Всю эту сентенцию Нина произнесла несвойственным ей менторским тоном. Затем она кокетливо тряхнула своей прической и опять звонко расхохоталась. Чувствуя, что я краснею до корней волос и вот-вот сгорю от стыда, я ушел несолоно хлебавши.
Михальчук свободно читал и писал, я же не мог делать ни того, ни другого. Кто-то из зэков изготовил для меня специальное приспособление, чтобы я мог писать не глядя. Это было что-то вроде двух жестких обложек книги, одной - сплошной, а другой - с горизонтальными прорезями.
Кульминация упаднического настроения
В 1954 г. я много времени провел в лагерных госпиталях. Это началось в феврале, в связи с отслойкой сетчатки, а затем мне довелось лежать в стационарах не только в связи со зрением, но также в связи с болями в сердце, которые в апреле - мае достигли своего пика. В это время достигло пика и мое пессимистическое настроение.
В лагере явно чувствовалась послесталинская оттепель. Режим несколько ослаб. Время от времени кто-то освобождался: один - в результате пересмотра дела и снижения срока или даже реабилитации; другой - по состоянию здоровья. Но мне все это было, как говорится, «до лампочки»: я был занят своими сердечными болями, своим убийственным настроением и был убежден, что «не дотяну» до освобождения, что здесь, под Омском, сгниют мои косточки.
В апреле - мае было написано мной много пессимистических стихотворений, из них сохранились в памяти только два: апрельское - «Мой друг, если б ты знал» и майское - «За окном распустилась сирень».

Сохраненные данные
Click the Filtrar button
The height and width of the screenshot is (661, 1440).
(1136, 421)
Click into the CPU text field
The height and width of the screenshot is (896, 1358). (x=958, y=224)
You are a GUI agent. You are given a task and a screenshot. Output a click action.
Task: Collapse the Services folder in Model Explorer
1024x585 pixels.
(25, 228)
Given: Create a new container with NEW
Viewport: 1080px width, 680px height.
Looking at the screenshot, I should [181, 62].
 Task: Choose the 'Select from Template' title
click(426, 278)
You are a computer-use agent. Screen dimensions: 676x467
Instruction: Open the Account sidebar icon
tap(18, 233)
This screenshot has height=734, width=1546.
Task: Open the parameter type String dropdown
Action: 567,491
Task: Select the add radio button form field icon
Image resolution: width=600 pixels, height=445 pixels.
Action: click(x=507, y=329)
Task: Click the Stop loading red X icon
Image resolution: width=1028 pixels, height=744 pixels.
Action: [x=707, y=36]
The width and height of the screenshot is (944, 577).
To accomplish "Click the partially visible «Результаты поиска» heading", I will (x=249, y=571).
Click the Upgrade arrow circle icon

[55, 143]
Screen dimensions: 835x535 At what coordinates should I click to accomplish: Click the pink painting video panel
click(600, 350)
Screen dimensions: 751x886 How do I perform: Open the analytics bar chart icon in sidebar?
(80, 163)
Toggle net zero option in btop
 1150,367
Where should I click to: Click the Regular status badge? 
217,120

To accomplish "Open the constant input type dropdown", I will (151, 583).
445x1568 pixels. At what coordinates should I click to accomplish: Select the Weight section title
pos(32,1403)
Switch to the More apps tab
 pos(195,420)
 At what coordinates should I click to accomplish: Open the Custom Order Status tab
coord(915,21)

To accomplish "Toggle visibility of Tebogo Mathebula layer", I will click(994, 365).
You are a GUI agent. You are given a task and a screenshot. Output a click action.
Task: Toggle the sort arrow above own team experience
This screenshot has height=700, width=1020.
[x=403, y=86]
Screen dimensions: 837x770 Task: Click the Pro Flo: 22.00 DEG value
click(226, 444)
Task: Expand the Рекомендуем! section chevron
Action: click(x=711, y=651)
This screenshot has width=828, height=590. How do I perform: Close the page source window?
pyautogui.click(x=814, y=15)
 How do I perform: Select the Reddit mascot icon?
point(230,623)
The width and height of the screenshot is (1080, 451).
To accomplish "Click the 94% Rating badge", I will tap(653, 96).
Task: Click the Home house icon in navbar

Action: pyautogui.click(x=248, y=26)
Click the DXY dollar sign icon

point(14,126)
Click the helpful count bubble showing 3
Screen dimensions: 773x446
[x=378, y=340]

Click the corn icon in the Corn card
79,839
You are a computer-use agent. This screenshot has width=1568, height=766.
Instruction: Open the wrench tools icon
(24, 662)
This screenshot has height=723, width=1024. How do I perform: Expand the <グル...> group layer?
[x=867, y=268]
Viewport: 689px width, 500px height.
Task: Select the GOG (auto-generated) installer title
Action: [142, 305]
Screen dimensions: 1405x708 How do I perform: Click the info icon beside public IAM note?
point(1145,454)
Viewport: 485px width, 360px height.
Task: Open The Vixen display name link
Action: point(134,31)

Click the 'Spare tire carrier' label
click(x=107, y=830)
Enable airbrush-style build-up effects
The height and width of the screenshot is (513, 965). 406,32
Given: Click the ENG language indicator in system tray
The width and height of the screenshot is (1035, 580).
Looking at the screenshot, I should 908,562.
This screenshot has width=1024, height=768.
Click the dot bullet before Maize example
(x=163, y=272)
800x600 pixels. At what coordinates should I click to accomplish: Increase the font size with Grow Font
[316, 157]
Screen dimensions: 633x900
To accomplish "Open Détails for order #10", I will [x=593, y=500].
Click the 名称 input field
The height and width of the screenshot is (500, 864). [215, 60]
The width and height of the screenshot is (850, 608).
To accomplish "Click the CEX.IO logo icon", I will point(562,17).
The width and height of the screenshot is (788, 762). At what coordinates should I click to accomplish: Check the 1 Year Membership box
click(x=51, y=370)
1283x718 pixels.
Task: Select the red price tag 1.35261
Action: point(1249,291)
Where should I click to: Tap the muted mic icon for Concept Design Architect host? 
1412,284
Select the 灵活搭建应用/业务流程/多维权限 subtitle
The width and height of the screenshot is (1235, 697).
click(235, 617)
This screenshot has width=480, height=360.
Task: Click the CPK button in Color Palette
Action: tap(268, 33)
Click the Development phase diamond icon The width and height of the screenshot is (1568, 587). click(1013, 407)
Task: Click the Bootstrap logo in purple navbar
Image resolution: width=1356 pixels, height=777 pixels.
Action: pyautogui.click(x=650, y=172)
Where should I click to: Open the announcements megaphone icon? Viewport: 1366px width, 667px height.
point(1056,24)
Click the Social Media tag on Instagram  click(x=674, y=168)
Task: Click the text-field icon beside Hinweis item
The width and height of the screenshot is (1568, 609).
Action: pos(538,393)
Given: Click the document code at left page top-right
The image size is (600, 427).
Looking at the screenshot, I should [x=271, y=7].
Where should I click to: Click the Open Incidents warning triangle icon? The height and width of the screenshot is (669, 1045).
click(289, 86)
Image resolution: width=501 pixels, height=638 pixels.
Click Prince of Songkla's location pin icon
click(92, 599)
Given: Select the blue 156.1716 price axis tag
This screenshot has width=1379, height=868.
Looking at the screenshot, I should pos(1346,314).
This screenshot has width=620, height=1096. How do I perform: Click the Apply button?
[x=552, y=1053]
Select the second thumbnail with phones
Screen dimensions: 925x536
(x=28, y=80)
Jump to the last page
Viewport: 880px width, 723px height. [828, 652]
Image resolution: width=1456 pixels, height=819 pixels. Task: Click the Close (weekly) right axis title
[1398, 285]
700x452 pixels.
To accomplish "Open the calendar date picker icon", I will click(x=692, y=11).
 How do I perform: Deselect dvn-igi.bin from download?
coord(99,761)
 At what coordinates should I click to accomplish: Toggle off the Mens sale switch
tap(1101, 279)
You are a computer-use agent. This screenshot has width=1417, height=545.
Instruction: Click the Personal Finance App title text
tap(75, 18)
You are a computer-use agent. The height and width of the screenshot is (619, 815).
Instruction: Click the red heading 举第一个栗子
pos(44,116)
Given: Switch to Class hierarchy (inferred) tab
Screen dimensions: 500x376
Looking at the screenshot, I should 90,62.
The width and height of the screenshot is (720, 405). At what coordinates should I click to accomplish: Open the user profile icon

**Ваше задание**:
Процитируйте фрагмент документа дословно. Начните с места, где стоят слова «В лагере явно», и остановитесь после слов «сгниют мои косточки.».

**Письменный ответ**:
В лагере явно чувствовалась послесталинская оттепель. Режим несколько ослаб. Время от времени кто-то освобождался: один - в результате пересмотра дела и снижения срока или даже реабилитации; другой - по состоянию здоровья. Но мне все это было, как говорится, «до лампочки»: я был занят своими сердечными болями, своим убийственным настроением и был убежден, что «не дотяну» до освобождения, что здесь, под Омском, сгниют мои косточки.